O voto “sim” ganhou hoje margem sobre o “não” em todos os vinte círculos eleitorais do país face aos resultados do referendo de 1998 sobre a interrupção voluntária da gravidez.
Mas obteve vitória apenas em 11 dos vinte círculos eleitorais do país, face a nove em que o “não” teve maioria, segundo dados obtidos já com os resultados apurados em todas as freguesias do país.
O voto “não” é maioritário no Norte e nas regiões autónomas dos Açores e Madeira. Por seu lado, o “sim” venceu no Sul (onde foi mais expressivo) e Centro, bem como no Porto.

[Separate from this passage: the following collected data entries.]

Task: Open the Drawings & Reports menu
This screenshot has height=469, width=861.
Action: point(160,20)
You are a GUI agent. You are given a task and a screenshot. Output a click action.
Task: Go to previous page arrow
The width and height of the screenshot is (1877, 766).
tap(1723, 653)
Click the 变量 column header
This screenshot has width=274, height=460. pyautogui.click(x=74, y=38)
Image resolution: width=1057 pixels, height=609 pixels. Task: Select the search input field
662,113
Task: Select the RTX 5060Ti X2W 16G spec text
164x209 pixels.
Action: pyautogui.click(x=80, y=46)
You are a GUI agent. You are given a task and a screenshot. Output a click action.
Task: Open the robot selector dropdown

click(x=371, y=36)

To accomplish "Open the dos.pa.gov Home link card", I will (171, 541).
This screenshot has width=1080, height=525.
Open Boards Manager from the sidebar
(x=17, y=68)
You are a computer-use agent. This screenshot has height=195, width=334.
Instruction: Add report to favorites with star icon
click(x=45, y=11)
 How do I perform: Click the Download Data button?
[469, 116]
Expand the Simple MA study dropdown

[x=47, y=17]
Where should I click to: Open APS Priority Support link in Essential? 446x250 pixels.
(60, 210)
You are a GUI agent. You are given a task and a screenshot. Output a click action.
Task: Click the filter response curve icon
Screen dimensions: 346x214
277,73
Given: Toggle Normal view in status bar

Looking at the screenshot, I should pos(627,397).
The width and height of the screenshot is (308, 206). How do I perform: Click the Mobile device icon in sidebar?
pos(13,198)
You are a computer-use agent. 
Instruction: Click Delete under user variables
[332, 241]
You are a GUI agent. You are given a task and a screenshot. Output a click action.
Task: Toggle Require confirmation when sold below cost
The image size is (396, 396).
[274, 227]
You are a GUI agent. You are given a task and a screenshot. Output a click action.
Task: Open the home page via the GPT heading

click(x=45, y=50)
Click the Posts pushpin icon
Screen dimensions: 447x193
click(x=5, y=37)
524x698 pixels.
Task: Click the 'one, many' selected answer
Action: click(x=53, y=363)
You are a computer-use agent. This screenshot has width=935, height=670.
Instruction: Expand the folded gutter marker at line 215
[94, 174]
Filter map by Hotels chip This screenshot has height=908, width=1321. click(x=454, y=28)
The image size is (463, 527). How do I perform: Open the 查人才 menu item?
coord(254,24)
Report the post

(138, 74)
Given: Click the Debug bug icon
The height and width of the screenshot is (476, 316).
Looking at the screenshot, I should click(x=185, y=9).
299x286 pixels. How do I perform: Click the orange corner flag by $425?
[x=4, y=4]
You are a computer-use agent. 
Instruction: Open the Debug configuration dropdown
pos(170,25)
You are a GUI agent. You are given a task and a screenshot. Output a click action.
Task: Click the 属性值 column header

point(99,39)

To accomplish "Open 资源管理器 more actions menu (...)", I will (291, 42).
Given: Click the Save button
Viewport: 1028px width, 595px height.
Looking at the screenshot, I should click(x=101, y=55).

Porto, Leiria e Castelo Branco foram os únicos círculos em que houve alteração da tendência de voto vencedora, em ambos os casos de “não” para “sim”.
Os distritos em que o “sim” ganhou foram Beja (com 83,9 por cento, face a 78,17 em 1998), Setúbal (82,0, face a 81,9), Évora (78,4 face a 73,0), Portalegre (74,4 face a 67,7), Faro (73,6 face a 69,9), Lisboa (71,5 face a 68,0), Santarém (65,1 face a 56,6), Coimbra (63,0 face a 52,9), Castelo Branco (61,6 face a 47,2), Leiria (58,3 face a 48,2) e Porto (54,4 face a 42,8)
O “não” ganhou nos Açores (69,0 face a 82,7), na Madeira (65,4 face a 76,0) em Vila Real (61,9 face a 76,0), Viseu (61,5 face a 75,8), Viana do Castelo (59,6 face a 73,8), Bragança (59 face a 73,7), Braga (58,8 face a 77,4), Aveiro (55,3 face a 67,7) e Guarda (53,2 face a 70,1).